About optimization, I feel like NumPy is meant to be a de facto standard and reference implementation. It covers all use cases with decent efficiency, not the fastest way possible. There are more limited drop-in replacements that use more CPU parallelism or GPU if NumPy isn't fast enough for your use case. Just wish it were clearer which NumPy build I'm installing, cause apparently `pip3 install numpy` on my Mac gave me something built with the worst flags possible.

About >2 dimensions, I always found this confusing in NumPy but just chalked it up to >2 dim arrays being inherently confusing. Maybe there really is a better way.

ris · 49d ago

I would much much prefer the cited "awful" syntax over the proposed loop syntax any day. Don't make me run a little virtual machine in my head to figure out what the end result of a block of code is going to be.

constantcrying · 48d ago

One of the biggest hurdles of numpy is python, which is very clearly not a language designed for numerical analysis.

Comparing it to Julia and Matlab you can see many, many cases where the python design just does not fit.

odyssey7 · 47d ago

Python in general and its ecosystem are some of the biggest roadblocks to building real-world AI systems, in my opinion.

Python is a scripting language that makes it easy to produce student-quality work. Academia adopted it for its pedagogical utility.

Unfortunately, people made the assumption that, because universities teach it, it's well-suited for production systems.

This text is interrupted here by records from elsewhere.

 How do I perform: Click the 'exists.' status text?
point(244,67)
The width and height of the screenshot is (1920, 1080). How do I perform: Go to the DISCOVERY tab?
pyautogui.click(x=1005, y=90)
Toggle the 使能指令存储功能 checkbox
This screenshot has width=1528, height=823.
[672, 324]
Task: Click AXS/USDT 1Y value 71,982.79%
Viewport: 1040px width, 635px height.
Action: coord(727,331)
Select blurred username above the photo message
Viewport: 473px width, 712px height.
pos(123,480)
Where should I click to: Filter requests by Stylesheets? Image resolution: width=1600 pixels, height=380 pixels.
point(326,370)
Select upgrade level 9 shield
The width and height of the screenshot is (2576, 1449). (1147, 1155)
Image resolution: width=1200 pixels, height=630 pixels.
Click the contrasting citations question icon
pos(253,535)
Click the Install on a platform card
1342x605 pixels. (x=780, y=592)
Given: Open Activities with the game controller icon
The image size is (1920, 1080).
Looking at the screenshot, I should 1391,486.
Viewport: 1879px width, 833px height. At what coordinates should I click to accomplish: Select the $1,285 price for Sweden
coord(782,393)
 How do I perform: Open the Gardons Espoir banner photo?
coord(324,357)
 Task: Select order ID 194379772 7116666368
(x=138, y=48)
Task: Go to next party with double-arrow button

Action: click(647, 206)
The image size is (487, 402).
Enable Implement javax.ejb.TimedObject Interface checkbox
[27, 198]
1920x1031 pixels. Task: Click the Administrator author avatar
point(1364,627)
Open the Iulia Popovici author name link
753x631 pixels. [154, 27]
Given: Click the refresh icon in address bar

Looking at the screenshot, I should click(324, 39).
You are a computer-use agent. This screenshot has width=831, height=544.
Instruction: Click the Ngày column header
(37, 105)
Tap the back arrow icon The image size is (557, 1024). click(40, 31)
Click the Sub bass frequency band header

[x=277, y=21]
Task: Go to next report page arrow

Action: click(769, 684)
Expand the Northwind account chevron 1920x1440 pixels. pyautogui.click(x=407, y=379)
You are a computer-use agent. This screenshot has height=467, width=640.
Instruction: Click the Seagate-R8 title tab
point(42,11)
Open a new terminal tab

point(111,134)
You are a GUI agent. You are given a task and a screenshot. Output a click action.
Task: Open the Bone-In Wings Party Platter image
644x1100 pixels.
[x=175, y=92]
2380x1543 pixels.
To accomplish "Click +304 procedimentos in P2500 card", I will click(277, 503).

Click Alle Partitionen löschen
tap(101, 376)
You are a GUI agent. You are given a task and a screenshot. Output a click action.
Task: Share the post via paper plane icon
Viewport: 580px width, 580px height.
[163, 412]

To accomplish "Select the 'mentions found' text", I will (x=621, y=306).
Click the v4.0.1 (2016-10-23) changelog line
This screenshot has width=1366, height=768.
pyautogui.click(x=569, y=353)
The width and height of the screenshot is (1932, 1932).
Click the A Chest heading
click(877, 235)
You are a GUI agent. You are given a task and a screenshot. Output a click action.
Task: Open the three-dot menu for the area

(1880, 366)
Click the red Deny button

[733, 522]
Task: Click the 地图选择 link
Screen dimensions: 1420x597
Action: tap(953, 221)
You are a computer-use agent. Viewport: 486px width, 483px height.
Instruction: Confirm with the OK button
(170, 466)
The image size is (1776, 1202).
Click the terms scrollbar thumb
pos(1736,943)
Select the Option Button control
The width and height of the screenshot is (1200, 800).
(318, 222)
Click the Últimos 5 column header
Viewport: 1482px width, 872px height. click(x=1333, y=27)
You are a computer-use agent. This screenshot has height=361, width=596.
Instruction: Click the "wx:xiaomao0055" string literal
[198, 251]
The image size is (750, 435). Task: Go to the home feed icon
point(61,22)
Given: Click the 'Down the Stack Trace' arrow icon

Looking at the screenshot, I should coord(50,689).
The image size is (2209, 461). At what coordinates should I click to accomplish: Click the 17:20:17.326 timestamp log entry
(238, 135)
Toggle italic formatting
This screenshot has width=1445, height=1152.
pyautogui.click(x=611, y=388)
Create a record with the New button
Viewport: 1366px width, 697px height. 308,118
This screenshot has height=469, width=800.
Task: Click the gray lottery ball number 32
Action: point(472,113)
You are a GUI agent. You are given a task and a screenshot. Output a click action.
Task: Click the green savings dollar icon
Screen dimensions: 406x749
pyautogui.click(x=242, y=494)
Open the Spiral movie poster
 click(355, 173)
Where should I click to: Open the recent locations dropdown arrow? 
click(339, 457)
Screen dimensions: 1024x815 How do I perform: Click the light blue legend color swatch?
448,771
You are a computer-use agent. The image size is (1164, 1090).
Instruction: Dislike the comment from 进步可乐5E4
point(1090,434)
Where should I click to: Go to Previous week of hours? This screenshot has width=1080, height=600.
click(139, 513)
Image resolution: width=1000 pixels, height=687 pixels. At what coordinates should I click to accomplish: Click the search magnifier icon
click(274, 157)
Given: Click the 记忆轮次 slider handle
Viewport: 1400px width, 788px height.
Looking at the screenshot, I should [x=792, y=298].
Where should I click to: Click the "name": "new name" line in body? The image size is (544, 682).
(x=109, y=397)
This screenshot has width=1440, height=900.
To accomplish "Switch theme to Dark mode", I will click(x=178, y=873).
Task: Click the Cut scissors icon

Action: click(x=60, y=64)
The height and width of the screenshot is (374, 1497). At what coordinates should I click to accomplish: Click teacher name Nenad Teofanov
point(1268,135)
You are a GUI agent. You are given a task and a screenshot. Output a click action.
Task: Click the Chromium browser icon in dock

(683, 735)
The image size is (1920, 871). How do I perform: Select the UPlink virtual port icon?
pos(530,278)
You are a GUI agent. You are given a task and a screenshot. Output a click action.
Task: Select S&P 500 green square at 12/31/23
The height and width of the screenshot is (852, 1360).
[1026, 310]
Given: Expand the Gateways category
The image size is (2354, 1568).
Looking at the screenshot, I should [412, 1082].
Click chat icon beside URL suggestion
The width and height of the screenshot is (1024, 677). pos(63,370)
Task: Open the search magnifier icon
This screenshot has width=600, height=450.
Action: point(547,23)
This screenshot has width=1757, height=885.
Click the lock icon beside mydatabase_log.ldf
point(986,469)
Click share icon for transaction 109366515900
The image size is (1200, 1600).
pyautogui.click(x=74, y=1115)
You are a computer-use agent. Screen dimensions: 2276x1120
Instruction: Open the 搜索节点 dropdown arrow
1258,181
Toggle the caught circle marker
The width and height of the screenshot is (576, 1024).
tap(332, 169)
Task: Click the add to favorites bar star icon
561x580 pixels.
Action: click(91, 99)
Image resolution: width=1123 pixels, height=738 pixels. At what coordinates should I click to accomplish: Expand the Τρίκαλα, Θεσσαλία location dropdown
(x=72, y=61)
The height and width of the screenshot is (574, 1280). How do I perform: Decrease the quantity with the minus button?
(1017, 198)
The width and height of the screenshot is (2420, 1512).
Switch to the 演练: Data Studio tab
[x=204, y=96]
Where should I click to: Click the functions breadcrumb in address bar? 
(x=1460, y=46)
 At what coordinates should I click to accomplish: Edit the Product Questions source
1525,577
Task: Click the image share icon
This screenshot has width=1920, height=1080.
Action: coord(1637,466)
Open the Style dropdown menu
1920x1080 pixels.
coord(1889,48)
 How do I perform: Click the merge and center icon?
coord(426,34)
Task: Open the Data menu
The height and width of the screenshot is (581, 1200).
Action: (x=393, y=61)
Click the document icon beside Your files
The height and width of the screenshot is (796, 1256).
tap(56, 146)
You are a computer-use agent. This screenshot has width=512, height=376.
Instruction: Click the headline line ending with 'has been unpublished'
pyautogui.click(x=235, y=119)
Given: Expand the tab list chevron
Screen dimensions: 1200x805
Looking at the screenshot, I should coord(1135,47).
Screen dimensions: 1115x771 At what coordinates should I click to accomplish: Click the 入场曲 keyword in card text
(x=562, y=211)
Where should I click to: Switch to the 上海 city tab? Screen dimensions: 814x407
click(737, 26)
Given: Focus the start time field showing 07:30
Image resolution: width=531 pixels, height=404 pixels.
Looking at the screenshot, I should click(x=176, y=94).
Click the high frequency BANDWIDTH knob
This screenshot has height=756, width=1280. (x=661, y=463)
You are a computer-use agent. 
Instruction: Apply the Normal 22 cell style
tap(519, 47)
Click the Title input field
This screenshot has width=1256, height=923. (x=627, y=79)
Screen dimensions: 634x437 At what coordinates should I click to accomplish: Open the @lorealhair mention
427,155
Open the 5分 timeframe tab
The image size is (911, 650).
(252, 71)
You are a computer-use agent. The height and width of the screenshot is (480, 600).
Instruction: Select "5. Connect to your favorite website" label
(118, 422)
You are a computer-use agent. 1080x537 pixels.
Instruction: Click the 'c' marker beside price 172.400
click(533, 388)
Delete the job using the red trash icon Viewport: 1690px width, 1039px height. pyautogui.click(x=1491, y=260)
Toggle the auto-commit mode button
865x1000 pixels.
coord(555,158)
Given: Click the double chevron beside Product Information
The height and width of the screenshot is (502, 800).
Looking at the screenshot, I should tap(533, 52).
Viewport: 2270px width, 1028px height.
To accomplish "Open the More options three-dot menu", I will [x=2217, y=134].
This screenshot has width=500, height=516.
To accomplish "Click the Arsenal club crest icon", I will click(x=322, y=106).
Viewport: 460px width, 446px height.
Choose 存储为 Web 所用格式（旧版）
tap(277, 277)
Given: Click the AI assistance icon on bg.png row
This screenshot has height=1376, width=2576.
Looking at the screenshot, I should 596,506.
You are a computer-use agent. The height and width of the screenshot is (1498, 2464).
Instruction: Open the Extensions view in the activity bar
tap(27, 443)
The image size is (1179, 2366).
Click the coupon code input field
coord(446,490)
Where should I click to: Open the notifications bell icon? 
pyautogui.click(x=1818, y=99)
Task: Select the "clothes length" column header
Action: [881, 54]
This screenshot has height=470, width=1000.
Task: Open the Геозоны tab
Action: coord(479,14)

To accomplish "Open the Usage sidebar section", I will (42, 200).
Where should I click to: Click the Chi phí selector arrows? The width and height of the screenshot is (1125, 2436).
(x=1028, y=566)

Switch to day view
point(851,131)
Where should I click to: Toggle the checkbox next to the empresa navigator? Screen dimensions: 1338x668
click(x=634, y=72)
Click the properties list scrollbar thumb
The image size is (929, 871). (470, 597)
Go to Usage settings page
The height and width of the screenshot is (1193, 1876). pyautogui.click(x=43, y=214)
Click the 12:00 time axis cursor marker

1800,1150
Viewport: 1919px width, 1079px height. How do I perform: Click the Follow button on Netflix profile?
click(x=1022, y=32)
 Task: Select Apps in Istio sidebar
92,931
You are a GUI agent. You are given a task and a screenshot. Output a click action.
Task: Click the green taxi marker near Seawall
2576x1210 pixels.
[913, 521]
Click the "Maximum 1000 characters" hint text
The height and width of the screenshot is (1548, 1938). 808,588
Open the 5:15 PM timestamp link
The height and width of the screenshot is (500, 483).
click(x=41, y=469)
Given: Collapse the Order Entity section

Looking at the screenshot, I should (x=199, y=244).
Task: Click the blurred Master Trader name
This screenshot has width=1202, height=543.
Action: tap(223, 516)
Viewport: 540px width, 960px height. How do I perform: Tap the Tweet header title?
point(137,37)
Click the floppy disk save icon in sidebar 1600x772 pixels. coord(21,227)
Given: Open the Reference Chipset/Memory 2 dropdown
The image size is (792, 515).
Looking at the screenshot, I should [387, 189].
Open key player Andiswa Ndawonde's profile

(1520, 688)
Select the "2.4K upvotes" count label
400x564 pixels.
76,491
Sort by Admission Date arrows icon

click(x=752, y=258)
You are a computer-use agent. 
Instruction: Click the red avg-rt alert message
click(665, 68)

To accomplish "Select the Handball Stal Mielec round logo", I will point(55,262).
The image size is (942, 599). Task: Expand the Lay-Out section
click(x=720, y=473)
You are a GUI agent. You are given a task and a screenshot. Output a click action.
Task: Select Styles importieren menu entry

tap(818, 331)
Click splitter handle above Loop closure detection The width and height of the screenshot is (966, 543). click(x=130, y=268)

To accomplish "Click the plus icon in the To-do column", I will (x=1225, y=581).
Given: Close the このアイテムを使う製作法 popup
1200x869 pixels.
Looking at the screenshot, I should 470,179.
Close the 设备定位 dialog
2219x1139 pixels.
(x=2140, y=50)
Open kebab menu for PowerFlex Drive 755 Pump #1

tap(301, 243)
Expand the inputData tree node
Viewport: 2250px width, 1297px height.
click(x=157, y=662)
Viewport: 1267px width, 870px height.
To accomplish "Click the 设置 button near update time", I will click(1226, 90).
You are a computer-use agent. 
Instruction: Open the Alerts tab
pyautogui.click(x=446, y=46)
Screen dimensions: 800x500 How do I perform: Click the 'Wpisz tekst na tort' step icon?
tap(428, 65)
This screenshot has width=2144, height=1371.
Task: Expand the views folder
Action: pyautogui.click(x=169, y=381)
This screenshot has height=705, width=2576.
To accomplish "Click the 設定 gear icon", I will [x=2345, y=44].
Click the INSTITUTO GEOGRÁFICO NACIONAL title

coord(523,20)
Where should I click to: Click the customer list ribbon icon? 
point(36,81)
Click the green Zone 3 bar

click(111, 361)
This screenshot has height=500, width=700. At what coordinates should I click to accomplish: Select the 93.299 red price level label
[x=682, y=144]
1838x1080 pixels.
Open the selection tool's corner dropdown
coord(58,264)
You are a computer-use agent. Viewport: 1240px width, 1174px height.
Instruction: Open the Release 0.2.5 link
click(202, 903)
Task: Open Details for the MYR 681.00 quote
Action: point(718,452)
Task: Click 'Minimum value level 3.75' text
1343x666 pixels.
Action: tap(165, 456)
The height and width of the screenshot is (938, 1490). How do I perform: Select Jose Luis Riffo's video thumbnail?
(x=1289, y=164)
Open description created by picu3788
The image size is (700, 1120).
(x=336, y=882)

I'd argue that Python doesn't scale very well for codebases much larger than a homework assignment.

ebonnafoux · 48d ago

What I would really like is to type check the shape of a numpy array to prevent dimension array at runtime. You could use third party library like https://github.com/ramonhagenaars/nptyping or https://github.com/beartype/beartype#numpy-arrays but it will not extend to the methode of Numpy.

flhammer · 48d ago

Maybe you are looking for something like this? https://news.ycombinator.com/item?id=40022628

But not sure how far this gets you with regards to the pain points mentioned in this post.

bee_rider · 49d ago

A dumb thought: technically scipy has a “solve_banded” function that does a banded solve. He could easily recast his problem into a single big diagonal problem, I guess, just with some silly explicit zeros added. I wonder how the performance of that would compare, to iterating over a bunch of tiny solves.

Of course, it would be nice if scipy had a block diagonal solver (maybe it does?). But yea, I mean, of course it would be nice if my problem was always built in functionality of the library, lol.

Maybe a bsr_matrix could work.

wedesoft · 48d ago

Implementing array operations basically requires macros and JIT compilation. I have implemented JIT compilation of tensor operations in Scheme using LLVM. Maybe I should redo it in Clojure, but I think, most programmers don't care enough, to leave the Python ecosystem. https://wedesoft.github.io/aiscm/operation.html

jamesblonde · 49d ago

In Data for ML, everything has switch from NumPy (Pandas) to Arrow (Polars, DuckDB, Spark, Pandas 2.x, etc). However, Scikit-Learn is still a hold out, so it's Arrow from you data sources all to way to pre-processing pipelines in Scikit-Learn when you have to go back to NumPy. In practice, it now makes more sense to separate feature pipelines in Arrow from training pipelines with Pandas/NumPy and Scikit-Learn.*

*This is ML, not Deep Learning or Transformers.

kccqzy · 48d ago

Most Arrow arrays can be transformed into numpy arrays in a zero-copy manner. And having used both, I personally think Arrow is way more buggy than numpy: PyArrow segfaults for me about once a month when writing pure Python; numpy never segfaulted on me.

phronimos · 49d ago

Numba is a great option for speeding up (vectorizing) loops and NumPy code, apart from CuPy and JAX. Xarray is also worth trying for tensors beyond 2 dimensions.

KeplerBoy · 49d ago

true, a nice jit compiler solves a lot of the problems mentioned in the article. These days i often use jax.jit for the gpu support and numpy like syntax with the added benefit of fast loop constructs.

complex_pi · 49d ago

NumPy allows a lot of science to happen. Grievance is fine but a little respect is as well.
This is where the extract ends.